◆ Exercise aim ◆
Extend the court excerpt below on Mr. Dove's testimony about the coal contract, picking up right after its last line.

◆ Extract ◆
********************

Mr. Dove, in his testimony, denied that McCoy had, at the meeting in Washington, made any suggestion that business relations or the contract in suit would be terminated, or that McCoy, at the conference in his office on September 18th, had said that the contract in suit would not be assigned, or that it would be terminated or cancelled upon the deal going through. Mr. Dove and others in his office testified as to a long distance conversation Dove had with Caperton on October 2nd, in which Dove complained that no shipments of coal had been made since September 24th, and explained to Caperton that credit to the Dove Company was equivalent to credit to the American Ice Company; and at the conclusion of the interview Dove immediately telegraphed to Mr. Oler, president of the ice company. In regard to this conversation Mr. Dove also testified as follows:

“Q. Now, I believe you said that in your talk with Mr. Caperton on October 2nd, you gave him references as to the credit of the American Ice Company?

********************

◆ Dataset content ◆

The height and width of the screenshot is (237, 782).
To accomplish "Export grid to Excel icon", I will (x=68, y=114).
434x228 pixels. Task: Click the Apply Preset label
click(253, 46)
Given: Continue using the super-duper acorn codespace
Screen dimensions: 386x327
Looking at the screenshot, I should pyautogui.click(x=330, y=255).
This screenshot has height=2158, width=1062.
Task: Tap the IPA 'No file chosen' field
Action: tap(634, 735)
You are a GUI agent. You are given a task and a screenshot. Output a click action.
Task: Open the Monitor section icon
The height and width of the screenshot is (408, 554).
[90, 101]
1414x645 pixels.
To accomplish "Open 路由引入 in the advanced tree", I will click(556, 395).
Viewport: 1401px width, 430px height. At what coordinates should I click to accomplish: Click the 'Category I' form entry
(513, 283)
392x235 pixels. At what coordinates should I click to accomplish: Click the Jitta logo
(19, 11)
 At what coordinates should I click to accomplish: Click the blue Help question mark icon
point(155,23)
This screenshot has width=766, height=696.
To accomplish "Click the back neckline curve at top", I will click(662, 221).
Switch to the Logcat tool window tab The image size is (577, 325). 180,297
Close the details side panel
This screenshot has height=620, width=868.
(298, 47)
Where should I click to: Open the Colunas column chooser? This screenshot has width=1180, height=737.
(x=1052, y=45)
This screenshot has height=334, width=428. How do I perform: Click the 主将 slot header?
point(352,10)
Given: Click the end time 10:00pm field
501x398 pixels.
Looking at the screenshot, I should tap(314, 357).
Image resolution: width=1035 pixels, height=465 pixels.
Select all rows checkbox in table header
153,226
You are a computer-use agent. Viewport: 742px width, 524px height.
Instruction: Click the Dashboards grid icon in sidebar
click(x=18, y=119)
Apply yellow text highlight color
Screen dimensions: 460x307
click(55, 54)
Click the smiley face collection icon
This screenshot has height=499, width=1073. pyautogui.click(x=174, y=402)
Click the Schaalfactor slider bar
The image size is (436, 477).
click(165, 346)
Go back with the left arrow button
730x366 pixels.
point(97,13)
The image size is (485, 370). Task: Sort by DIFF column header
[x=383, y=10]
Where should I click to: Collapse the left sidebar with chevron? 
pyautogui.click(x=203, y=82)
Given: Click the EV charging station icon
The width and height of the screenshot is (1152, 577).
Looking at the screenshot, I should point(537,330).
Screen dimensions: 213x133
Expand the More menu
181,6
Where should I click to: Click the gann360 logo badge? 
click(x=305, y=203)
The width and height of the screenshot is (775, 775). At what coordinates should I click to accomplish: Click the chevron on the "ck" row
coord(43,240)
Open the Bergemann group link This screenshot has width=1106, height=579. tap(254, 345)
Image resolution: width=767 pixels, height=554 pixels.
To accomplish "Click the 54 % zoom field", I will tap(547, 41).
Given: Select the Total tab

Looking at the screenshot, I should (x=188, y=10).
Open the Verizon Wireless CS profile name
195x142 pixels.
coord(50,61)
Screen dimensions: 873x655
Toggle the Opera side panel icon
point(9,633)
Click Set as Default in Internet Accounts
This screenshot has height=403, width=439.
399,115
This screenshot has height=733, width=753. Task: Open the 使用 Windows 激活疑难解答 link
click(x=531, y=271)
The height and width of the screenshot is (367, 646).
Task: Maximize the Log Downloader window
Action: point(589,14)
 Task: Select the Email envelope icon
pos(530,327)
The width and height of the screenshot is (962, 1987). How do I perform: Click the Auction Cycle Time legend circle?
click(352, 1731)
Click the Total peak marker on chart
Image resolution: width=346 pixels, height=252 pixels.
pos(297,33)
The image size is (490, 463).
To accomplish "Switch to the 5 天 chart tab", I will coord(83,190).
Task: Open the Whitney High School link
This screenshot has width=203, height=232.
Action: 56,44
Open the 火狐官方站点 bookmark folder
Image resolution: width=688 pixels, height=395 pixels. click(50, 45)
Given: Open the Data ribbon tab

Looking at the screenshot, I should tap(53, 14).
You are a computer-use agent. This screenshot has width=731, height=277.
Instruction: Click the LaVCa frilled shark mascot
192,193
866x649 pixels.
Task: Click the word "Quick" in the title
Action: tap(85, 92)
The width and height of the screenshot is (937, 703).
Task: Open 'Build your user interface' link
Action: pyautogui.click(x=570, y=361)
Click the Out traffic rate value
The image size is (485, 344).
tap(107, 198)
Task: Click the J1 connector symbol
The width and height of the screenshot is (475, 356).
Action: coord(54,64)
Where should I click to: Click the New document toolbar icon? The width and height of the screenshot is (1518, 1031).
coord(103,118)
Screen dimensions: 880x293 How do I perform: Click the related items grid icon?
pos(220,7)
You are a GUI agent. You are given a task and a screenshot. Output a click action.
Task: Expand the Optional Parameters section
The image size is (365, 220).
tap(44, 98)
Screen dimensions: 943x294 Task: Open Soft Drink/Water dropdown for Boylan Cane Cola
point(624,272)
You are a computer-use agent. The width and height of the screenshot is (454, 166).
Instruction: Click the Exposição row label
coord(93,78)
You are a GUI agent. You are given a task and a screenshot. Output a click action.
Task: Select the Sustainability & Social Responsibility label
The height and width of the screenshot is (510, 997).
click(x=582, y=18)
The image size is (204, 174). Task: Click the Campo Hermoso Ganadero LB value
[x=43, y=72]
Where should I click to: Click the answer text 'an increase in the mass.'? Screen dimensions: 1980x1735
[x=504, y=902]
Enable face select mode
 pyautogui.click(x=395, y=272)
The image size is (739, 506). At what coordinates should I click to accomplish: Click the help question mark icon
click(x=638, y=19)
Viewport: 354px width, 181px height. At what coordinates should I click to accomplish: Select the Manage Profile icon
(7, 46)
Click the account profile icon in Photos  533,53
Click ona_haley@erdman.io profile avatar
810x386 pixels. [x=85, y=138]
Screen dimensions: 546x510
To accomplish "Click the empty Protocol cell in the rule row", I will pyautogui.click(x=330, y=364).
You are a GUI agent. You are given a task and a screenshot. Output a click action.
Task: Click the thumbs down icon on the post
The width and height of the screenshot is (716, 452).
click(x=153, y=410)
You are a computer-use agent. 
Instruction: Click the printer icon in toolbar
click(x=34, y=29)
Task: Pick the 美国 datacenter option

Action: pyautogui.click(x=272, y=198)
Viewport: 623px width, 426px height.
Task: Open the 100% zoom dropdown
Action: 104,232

********************

◆ Output of the task ◆
“A. No. I referred to the American Ice Company for the Dove Company’s credit.
*817“Q. What Dove Company’s credit?
“A. The J. Maury Dove Company,-of Delaware.
“Q. That is what I mean. You referred him then to the American lee Company for the credit of the J. Maury Dove Company, of Delaware?
“A. Yes, sir.
“Q. You told him in conversation that that company was functioning, did you?
“A. No, he asked me the question. He knew nothing about the new company. I said the best thing I can do is to say that the American Ice Company stands behind it and I will have Mr. Oler furnish you the same information by wire and letter today.
“Q. You did tell him then that there was a new company?
“A. Yes, sir.
“Q. Did you tell him what the style of it was?
“A. That never came up.
“Q. You just told him that a new company had succeeded to the business of the plaintiff and that the American Ice Company would give assurances as to the credit of the new company?
“A. Correct.
“Q. Did you tell him that you were president of the new company or representing the new company?
“A. I don’t know whether I did or not. I told him I was authorized to speak for the new company, at any rate.
“Q. And it was, of course, the new company that was short of smokeless coal on that date?
“A. Yes.”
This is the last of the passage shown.